* [WORK INSTRUCTION]:
Lines with "Switch": how many are there in the listing below? Reply with the number only.

* [DATA LISTING]:
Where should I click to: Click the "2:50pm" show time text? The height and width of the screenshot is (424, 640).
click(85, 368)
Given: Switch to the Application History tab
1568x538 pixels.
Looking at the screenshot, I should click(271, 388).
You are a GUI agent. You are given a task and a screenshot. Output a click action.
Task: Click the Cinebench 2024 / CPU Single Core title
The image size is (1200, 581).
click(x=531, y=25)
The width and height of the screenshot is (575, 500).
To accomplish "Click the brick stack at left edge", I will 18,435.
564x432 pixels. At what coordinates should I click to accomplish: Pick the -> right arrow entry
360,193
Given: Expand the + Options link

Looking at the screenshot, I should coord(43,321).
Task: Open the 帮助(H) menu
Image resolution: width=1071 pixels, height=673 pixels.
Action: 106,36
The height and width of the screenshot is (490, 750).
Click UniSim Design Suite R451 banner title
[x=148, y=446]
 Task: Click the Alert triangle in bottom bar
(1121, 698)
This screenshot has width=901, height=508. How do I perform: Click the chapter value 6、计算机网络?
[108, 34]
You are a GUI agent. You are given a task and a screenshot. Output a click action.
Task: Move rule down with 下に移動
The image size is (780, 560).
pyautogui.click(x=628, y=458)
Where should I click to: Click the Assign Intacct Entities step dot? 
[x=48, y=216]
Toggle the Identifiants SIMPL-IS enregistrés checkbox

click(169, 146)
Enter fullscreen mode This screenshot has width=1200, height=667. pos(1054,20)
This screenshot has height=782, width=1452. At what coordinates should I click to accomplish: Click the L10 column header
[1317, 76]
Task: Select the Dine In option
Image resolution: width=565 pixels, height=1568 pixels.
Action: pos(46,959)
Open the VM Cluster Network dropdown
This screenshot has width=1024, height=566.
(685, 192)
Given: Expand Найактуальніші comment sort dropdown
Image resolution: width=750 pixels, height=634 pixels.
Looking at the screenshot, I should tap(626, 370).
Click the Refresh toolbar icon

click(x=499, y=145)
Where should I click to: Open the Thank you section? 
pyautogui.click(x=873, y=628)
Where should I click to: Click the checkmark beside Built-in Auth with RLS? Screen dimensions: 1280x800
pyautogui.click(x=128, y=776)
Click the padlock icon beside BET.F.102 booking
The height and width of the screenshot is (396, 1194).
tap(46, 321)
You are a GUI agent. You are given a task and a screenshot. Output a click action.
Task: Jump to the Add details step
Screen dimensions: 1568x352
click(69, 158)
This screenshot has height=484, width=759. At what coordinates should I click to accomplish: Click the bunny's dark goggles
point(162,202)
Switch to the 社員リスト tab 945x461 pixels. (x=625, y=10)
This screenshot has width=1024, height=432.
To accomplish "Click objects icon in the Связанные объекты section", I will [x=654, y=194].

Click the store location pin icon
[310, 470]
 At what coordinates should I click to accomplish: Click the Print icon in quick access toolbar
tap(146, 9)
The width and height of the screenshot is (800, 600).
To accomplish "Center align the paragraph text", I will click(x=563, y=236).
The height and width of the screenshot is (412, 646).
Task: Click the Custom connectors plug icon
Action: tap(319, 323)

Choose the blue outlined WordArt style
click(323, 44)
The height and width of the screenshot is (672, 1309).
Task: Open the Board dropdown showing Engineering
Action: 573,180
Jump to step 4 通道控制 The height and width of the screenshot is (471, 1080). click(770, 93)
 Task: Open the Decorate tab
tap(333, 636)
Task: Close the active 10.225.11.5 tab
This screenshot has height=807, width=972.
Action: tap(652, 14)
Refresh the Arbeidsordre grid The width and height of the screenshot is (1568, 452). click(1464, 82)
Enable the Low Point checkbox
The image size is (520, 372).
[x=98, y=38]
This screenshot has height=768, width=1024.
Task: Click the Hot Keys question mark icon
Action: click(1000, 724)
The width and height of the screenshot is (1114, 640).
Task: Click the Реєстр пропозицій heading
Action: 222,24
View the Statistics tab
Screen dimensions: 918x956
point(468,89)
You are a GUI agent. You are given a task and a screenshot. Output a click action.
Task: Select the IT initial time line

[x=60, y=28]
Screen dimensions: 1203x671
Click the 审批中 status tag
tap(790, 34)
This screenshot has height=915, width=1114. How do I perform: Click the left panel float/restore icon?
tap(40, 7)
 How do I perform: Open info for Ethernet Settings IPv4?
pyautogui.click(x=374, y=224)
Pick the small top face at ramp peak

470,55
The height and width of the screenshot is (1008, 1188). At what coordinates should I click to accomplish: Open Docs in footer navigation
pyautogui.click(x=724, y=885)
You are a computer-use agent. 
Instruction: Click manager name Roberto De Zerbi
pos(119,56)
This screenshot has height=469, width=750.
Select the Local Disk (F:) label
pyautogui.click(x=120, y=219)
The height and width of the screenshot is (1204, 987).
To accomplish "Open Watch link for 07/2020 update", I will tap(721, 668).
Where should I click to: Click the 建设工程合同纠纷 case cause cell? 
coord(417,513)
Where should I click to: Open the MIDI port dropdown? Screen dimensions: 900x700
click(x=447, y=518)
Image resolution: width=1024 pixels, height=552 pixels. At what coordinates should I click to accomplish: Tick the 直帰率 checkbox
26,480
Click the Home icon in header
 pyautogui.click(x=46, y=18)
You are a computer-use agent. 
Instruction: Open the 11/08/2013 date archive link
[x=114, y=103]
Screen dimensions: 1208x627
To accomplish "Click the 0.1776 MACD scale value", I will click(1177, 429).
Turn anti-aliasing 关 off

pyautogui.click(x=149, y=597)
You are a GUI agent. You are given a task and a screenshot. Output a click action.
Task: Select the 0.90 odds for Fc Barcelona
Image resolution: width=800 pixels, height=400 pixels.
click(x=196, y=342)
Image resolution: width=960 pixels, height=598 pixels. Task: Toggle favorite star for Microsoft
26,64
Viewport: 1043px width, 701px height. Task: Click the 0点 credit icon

* [YOUR RESPONSE]:
2